As with Pan’s Labyrinth, set in Franco’s Spain, The Shape of Water is a film shaped by a strong sense of time and place: in this film the location is Baltimore, and the year is 1962. The Cold War is at its full height, racial discrimination is rife, and a mute woman called Eliza (Sally Hawkins) works as a cleaner at a top secret government facility. Her regular order is one day disrupted, when a new acquisition is brought into the laboratory by a glowering army colonel called Strickland (Michael Shannon) – it’s an amphibious humanoid, obtained from South America, where it was worshiped as a god, and played with beautiful physicality by regular del Toro collaborator Doug Jones.
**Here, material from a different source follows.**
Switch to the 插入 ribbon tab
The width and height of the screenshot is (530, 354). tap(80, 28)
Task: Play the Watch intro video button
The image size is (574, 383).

From the off, Eliza is captivated with the creature; she begins a silent courtship, teaching him sign language and introducing him to the music of Benny Goodman in a series of wonderfully-crafted scenes. But, of course, this cannot last. With hopes the creature could give them the edge needed to succeed in the Space Race, the government orders his vivisection, and Eliza is forced to break him out – with the help of her closeted neighbour Giles (Richard Jenkins), Soviet spy Dr. Hoffstetler (Michael Stuhlbarg), and African-American co-worker Zelda (Octavia Spencer).
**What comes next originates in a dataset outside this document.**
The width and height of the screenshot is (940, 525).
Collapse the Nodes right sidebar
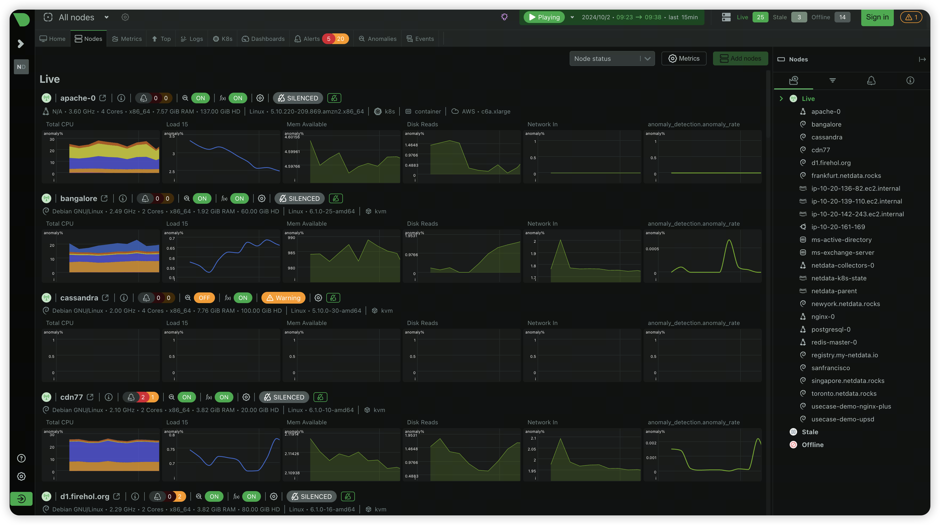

“As in his previous films, any notion of whimsy is undercut by an ever-present sense of violence”

As in del Toro’s previous films, any notion of fairy-tale whimsy is undercut by an ever-present threat of violence, as well as a raw sexuality that frequently intersperses the action. Del Toro is a director who knows that desire and lust are but two aspects of the same object, and this allows him to keep his characters from floating away on a sense of whimsy.

While there is ample acting talent in the supporting cast – Jenkins is particularly excellent in his role, all simmering anxiety and concealed tensions – the emotional centre of the film is Hawkins, whose performance as Eliza captivates. Unable to speak, she conveys her thoughts and feelings with subtle changes to facial expressions and body language – a hard-won achievement that she makes look effortless. Her Eliza manages to be both free-floating and grounded, going from scenes where she joyfully dances around the amphibian’s tank, to confronting Giles with sign language so pointed it revels her immense rage with perfect ease.
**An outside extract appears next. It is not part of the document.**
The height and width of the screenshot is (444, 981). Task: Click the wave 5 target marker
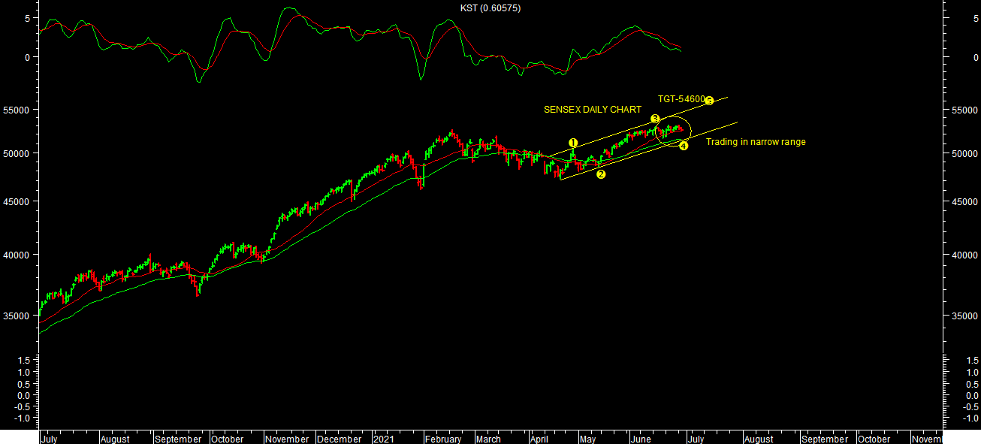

The Shape of Water is, ultimately, a film in thrall to the power of cinema, and the delicate but potent beauty it can create. Del Toro is clearly a director who is so obviously in love, both with his own creations, and those that came before him; The Shape of Water is indebted to both classic musical numbers of movies gone by and schlocky Universal Monsters from the B-movie era.

It’s not a perfect film, by any means: some of the plot elements don’t quite gel together, with some side-elements seeming superfluous; and the links del Toro draws between sexuality, race, and disability can seem ham-fisted. But ultimately, The Shape of Water is best enjoyed with the sense of weightlessness that comes through suspension of over-analysis; it’s a hand-crafted fantasy-world, build by a director who is at the height of his powers, both in terms of creativity and scale. To interrogate it too deeply would destroy its magic; it would be a shame.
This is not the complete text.